Stored items:

=-=-=-=-=

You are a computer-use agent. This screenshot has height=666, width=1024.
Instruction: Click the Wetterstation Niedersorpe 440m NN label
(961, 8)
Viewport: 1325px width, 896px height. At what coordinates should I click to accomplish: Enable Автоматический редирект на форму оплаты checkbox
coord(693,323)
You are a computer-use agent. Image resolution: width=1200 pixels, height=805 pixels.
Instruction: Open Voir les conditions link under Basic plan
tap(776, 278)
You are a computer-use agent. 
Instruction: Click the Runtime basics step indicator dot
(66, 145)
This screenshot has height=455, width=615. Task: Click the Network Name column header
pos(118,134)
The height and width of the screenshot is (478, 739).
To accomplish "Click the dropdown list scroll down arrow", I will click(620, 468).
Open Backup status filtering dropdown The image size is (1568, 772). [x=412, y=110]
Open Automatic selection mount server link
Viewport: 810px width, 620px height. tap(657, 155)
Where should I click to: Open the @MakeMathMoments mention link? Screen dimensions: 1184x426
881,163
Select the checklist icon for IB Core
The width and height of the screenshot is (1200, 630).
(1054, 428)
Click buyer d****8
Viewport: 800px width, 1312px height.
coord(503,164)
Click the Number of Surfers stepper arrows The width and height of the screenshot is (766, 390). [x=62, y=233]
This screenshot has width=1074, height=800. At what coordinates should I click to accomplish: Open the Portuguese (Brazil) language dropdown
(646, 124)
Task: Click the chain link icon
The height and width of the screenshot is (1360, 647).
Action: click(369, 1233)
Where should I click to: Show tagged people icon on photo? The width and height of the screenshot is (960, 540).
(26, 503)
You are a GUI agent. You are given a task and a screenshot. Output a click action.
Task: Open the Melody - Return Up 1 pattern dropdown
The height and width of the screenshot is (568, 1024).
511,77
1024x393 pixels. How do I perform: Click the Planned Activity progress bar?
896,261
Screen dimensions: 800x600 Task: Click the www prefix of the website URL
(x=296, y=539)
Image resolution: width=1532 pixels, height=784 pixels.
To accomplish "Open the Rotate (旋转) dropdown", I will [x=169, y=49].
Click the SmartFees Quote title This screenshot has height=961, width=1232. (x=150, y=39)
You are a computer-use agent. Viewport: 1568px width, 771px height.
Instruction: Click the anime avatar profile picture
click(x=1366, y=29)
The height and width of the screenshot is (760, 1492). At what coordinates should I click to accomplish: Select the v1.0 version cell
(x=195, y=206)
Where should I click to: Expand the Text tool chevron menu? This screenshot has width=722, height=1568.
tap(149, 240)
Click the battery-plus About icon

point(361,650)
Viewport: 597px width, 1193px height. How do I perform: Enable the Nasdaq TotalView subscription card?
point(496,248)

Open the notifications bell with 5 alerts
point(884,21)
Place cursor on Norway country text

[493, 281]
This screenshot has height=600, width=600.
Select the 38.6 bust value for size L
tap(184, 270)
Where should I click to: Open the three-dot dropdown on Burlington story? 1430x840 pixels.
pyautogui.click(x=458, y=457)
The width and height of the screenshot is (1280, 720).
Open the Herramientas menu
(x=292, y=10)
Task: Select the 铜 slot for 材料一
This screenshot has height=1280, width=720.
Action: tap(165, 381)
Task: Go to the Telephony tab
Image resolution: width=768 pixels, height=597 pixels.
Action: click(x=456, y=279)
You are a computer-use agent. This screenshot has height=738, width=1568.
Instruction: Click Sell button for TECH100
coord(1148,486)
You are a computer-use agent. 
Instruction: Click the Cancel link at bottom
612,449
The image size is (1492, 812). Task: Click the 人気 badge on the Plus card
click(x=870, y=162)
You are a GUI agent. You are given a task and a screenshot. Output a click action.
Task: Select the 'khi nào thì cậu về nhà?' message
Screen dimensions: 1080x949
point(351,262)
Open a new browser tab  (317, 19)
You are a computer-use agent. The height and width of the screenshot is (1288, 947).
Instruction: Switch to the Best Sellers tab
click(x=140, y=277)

=-=-=-=-=

WHAT YOU SHOULD DO ▸ Every line in the records above with the string "will" in it should be shown.

YOUR SOLUTION ▸
To accomplish "Click the dropdown list scroll down arrow", I will click(620, 468).
To accomplish "Open the Rotate (旋转) dropdown", I will [x=169, y=49].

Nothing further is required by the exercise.